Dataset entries
-=-=-
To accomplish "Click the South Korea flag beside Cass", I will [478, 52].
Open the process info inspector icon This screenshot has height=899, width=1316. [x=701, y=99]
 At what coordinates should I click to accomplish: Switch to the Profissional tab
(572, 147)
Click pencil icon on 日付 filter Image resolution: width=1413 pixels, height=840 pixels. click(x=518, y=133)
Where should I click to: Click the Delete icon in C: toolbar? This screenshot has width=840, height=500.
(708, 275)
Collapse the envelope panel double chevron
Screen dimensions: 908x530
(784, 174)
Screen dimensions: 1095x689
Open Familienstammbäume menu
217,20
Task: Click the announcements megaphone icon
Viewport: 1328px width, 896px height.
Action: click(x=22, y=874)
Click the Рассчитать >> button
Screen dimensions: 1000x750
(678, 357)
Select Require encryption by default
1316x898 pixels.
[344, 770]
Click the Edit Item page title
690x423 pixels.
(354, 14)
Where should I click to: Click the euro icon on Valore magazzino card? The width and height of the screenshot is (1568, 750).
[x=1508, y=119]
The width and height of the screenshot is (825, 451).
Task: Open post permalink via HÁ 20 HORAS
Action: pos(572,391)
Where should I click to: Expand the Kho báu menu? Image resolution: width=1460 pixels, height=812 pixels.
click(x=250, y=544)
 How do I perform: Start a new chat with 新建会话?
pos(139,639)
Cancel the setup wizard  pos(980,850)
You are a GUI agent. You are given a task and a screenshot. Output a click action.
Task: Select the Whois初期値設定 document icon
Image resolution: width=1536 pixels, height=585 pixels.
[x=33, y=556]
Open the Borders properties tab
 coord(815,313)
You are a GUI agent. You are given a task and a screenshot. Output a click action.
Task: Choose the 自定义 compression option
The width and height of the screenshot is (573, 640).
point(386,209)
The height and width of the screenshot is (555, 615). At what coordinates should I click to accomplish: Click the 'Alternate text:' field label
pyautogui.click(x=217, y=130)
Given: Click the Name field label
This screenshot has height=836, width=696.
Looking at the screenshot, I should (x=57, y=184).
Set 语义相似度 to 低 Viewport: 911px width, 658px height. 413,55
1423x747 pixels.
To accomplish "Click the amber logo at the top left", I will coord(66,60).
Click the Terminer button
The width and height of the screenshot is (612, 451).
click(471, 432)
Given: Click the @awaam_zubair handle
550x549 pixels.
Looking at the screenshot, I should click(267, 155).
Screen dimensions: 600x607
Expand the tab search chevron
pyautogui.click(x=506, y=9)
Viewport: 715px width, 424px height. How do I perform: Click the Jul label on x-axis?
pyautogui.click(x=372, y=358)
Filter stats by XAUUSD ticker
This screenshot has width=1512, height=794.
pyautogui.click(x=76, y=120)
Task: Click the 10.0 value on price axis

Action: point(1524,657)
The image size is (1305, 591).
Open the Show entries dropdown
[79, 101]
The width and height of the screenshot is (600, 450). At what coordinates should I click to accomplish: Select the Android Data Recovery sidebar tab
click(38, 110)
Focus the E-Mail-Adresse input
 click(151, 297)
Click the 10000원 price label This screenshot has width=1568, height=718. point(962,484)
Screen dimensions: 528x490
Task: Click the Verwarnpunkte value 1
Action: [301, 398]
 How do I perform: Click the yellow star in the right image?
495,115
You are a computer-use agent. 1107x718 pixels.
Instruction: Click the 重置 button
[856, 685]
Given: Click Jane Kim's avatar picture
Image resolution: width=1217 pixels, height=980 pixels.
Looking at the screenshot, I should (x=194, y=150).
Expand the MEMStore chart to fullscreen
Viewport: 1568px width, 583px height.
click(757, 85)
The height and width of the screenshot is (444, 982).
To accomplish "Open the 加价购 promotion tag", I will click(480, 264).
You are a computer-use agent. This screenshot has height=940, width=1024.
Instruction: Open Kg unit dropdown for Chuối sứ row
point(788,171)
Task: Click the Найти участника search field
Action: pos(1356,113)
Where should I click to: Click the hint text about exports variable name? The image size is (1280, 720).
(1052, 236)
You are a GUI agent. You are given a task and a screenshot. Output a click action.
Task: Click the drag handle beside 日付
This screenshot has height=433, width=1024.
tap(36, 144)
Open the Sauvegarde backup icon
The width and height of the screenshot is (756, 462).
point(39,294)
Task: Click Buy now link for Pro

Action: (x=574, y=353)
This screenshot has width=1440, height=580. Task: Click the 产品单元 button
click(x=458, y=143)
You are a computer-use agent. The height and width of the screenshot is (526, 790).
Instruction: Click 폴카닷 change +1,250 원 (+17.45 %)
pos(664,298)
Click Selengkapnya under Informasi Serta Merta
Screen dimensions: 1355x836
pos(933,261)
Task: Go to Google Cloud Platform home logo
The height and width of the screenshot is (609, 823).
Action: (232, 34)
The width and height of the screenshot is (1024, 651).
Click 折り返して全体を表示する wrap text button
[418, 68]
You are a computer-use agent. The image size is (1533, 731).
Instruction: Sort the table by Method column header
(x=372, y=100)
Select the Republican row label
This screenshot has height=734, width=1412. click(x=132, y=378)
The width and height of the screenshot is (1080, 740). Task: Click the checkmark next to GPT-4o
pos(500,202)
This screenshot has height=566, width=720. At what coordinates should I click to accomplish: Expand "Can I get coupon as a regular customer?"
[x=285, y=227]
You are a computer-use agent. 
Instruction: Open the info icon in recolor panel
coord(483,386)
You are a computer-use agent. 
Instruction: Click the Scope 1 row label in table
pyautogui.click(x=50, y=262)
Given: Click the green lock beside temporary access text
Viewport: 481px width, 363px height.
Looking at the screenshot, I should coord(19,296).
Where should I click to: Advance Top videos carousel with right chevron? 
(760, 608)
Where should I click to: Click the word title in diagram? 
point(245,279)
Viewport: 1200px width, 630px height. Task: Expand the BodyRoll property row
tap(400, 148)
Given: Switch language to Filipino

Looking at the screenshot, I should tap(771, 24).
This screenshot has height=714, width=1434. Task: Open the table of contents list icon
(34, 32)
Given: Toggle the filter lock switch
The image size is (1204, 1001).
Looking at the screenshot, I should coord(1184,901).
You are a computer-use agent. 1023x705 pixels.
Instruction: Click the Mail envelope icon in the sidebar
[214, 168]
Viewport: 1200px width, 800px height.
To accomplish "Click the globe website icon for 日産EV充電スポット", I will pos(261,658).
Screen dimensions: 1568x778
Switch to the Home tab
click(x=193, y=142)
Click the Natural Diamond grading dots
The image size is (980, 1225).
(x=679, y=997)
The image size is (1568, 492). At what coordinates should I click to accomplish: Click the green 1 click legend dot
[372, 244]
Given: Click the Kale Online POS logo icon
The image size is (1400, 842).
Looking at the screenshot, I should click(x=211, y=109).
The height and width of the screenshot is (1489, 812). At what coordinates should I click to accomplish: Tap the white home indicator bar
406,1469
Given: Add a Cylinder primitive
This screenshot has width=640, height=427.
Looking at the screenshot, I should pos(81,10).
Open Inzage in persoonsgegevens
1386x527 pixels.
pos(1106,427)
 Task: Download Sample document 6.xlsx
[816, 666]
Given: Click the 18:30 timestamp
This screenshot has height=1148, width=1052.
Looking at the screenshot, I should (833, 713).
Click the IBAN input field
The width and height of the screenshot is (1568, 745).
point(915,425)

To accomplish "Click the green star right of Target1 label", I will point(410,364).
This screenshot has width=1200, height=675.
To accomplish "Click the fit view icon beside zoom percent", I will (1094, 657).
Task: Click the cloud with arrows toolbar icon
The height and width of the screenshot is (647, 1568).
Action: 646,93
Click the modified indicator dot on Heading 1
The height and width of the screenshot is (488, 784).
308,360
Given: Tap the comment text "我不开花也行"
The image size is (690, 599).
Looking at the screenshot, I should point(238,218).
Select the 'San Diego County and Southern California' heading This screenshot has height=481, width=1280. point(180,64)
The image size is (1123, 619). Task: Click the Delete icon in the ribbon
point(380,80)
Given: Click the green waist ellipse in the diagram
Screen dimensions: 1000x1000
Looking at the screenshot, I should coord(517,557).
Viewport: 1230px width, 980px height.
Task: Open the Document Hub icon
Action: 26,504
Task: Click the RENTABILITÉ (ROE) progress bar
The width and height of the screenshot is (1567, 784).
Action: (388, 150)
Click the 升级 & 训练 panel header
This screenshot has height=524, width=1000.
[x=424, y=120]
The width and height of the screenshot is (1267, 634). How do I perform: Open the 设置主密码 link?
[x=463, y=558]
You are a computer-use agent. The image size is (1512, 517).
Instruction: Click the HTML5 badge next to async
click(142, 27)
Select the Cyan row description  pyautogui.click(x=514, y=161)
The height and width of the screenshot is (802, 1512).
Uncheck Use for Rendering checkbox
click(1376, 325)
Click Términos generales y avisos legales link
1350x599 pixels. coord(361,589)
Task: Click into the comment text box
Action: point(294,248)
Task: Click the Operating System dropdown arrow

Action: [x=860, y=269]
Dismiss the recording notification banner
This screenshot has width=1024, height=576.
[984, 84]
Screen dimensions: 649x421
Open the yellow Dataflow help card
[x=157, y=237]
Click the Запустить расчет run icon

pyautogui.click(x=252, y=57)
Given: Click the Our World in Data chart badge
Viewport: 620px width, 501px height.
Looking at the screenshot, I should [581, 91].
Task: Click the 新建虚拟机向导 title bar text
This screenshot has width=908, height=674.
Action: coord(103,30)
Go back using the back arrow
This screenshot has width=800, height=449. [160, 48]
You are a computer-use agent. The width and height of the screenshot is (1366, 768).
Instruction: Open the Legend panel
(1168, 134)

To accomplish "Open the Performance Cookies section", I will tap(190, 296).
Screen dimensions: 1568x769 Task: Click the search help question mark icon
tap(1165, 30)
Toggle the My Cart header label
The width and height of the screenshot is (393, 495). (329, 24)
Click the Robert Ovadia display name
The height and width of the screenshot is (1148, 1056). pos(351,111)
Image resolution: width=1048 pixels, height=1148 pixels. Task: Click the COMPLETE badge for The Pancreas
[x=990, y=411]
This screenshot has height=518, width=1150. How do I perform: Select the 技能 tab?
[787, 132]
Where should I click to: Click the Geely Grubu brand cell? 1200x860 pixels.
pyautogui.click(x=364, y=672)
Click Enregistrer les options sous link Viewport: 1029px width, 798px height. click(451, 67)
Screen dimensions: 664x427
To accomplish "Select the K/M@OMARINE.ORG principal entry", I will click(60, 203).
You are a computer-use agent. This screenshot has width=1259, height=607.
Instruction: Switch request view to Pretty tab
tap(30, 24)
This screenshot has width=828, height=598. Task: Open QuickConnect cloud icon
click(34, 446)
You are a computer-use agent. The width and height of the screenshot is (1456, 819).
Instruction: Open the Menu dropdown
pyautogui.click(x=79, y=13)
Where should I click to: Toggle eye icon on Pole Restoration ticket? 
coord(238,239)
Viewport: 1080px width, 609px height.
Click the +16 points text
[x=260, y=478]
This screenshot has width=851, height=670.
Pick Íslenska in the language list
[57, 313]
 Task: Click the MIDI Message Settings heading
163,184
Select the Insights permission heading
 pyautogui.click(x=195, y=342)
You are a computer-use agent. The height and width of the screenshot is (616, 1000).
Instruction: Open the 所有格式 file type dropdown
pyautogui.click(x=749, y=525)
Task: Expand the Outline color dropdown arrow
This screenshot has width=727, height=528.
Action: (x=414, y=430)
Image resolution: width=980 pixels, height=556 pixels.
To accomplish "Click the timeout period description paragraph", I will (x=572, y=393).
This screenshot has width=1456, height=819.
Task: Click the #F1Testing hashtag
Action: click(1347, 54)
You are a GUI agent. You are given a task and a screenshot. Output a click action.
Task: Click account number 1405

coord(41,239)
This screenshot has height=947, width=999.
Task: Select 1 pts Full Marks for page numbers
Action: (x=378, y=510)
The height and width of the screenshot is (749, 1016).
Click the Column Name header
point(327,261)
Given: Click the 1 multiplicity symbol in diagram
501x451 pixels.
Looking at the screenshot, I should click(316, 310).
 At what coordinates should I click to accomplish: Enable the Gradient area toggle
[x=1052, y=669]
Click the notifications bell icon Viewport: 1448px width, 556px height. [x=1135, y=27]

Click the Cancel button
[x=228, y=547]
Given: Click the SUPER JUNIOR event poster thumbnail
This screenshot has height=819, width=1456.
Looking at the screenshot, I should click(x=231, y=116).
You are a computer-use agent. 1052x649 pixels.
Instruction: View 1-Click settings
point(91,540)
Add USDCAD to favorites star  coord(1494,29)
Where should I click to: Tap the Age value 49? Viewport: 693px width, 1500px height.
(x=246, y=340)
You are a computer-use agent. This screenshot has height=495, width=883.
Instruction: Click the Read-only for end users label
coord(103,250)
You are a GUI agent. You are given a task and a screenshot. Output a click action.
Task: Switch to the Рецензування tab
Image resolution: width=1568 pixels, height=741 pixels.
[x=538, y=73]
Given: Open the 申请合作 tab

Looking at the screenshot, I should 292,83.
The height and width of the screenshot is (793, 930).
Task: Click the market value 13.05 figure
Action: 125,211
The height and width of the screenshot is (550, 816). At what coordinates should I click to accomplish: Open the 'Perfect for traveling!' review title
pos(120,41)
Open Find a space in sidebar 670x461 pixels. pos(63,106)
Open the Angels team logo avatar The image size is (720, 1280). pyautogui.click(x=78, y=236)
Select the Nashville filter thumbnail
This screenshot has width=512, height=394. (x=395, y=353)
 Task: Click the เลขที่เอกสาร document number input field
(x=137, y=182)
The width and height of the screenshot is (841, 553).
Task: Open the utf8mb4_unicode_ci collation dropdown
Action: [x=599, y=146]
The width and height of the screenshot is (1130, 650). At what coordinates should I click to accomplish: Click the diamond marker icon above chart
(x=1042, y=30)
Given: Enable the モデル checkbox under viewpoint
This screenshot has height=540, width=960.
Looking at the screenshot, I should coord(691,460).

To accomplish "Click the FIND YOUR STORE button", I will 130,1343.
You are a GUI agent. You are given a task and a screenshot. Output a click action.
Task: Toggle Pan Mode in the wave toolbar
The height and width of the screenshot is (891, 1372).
-=-=-
» How to complete this task
Please give an exact copy of the lines above, beginning with the line containing "Select the Insights permission heading" and running through the line containing "Task: Expand the Outline color dropdown arrow", and of no other lines.

» Task result
Select the Insights permission heading
 pyautogui.click(x=195, y=342)
You are a computer-use agent. The height and width of the screenshot is (616, 1000).
Instruction: Open the 所有格式 file type dropdown
pyautogui.click(x=749, y=525)
Task: Expand the Outline color dropdown arrow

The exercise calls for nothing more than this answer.